Construction on Unregulated Land 

According to the Ministry of Cities, the resolution of allowing the development of real estate on land which is pending regulation is focused on speeding up the current slow moving completion times apparent in even the largest construction projects in the country.  Furthermore, it has an added objective of enabling land which currently house favelas (urban slum communities) to be regenerated and modernised – particularly in the metropolitan regions.
The plans have provoked a series of discussions amongst real estate professionals with the main concern being related to the realism of undertaking such projects.  In an interview with Construção Magazine, Geraldo de Paula Eduardo, executive director of housing APEOP (the São Paulo Association of Public Work Officials) debates: “the case of construction on non-regularised land will create more difficulties than what policy makers envisage – for example, how can delivered housing units be formally registered at the cartório [official localised property / land registration offices]?”  There is also the risk that real estate that is built on unregulated land could be sold ‘under the table’.  In the proposals, the Ministry of Cities has stated it is developing mechanisms that will facilitate the issue of official registration – although this is going through the initial legislative stages and no detailed clarification has been made.

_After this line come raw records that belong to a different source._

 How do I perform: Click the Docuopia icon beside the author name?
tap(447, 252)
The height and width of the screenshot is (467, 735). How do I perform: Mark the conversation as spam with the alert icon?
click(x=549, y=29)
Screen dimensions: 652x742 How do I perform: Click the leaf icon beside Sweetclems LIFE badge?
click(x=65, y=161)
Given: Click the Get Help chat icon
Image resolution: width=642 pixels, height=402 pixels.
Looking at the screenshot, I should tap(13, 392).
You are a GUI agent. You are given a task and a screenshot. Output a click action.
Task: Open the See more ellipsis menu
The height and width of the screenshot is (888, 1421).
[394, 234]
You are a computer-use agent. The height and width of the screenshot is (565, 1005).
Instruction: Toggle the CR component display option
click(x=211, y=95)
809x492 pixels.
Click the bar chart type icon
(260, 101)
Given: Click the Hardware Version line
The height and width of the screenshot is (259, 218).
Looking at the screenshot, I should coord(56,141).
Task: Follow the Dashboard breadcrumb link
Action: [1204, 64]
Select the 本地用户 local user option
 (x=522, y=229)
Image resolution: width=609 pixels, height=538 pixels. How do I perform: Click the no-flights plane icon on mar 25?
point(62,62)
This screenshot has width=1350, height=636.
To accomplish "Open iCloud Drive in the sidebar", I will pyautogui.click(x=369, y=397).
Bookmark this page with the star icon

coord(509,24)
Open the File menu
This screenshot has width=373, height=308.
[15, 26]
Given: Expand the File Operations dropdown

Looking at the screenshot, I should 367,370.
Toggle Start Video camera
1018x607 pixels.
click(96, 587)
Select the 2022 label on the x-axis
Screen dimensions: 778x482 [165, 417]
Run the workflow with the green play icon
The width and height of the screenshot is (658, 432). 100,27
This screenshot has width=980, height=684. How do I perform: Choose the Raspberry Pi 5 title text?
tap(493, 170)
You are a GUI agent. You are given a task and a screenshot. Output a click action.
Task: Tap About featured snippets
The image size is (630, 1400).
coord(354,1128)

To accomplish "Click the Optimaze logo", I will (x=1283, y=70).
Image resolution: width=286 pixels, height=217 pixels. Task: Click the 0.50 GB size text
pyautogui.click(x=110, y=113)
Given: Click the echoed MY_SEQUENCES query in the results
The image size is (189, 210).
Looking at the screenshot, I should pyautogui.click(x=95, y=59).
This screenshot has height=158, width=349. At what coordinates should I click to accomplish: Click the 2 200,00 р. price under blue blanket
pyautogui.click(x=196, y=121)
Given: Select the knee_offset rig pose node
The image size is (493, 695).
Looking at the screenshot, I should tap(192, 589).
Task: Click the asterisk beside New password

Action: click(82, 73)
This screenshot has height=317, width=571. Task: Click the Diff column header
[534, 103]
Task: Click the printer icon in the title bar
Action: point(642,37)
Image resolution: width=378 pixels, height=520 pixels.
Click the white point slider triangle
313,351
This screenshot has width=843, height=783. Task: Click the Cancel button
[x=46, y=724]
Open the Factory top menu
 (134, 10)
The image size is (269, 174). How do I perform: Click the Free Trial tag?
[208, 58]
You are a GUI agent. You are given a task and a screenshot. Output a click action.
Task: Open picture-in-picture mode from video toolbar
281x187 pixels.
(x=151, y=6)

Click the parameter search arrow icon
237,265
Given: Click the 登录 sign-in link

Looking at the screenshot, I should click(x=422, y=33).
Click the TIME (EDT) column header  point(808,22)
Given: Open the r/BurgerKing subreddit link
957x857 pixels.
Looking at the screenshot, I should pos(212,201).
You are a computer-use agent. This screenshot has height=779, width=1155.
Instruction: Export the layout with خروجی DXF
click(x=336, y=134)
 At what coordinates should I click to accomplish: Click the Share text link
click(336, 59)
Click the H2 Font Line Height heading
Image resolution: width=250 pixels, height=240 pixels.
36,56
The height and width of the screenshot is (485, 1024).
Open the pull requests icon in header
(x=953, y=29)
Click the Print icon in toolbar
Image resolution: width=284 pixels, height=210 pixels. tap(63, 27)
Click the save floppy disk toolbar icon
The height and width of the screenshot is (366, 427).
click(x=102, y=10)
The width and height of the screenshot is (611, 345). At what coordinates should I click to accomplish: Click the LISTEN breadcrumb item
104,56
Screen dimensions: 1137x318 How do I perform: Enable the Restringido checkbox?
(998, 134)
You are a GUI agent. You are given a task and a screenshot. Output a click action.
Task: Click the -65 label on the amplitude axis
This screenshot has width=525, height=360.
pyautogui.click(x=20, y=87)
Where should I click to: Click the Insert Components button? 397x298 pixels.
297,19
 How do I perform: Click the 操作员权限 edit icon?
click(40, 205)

Setting Maximum Limits on House Pricing

Another issue that has long been debated is with regards to the inflationary pressures on the construction industry placing pressure of sales prices.   According to Inês Magalhães, national secretary of housing: “with the policy of valuing wage levels in line with house price ceilings, more families will have access to affordable housing.”
However, as a recent analysis undertaken by the Brazil Real Estate & Land Investment Guide demonstrates, the reality does not seem in line with the minister’s statement.  As part of our business plan in conjunction with EXITUS Construction Brazil for the ‘Fez Tá Pronto’ low income housing development projects, we analysed 18 ‘Minha Casa, Minha Vida’ (MCMV) housing units on the market in the state of Rio de Janeiro (a region, according to the João Pinheiro Foundation, with one of the largest proportions of the housing deficit in Brazil) producing an average sales price of R$ 105,190.  Putting these into the Caixa Econômica Federal (the public bank that administer the housing programme) simulator – a monthly payment for a low income housing unit (assuming the full MCMV subsidy is provided) will be R$ 541.73.  Looking at wage levels, on the assumption that the majority would be working in basic skilled level jobs which – according to Law nº 5.627 enacted on 28th December 2009 – would produce a maximum salary of R$ 665.77, buying a property would not be a feasible option in terms of affordability (please feel free to email me at for more information on our research).  According to José Carlos Martins, vice presidente of the CBIC (Câmara Brasileira da Indústria da Construção, the Brazilian Construction Industry’s Chamber of Commerce) in the Construção Magazine: “the situation has become inconsistent resulting in a significant loss in the purchasing power of low income real estate.”

Commercial real estate construction

Another prominent introduction is the allowance of commercial property development within MCMV projects.  The aim of this is to create business activity within the condominiums which will help with ongoing maintenance costs whilst generating economic activity amongst local residents.  According to Inês Magalhães: “we have had much difficulty in intensifying low income housing construction in centralised areas – this alteration will contribute to assisting this problem.”
The main criticism has been that most development companies are having enough difficulty making projects viable in the first place – adding the costs of developing commercial space would have to be incorporated into the final sales price which is already being pushed beyond the realms of the realistic affordability levels, as discussed above.   José Carlos Molina, vice president of public housing Sinduscon-SP (the Union of Construction Industry, São Paulo) also stated to the Construção Magazine that: “despite being a good business opportunity, it is still unclear whether contractors will pay for these units or not – something that will only be clarified once the buildings are completed.”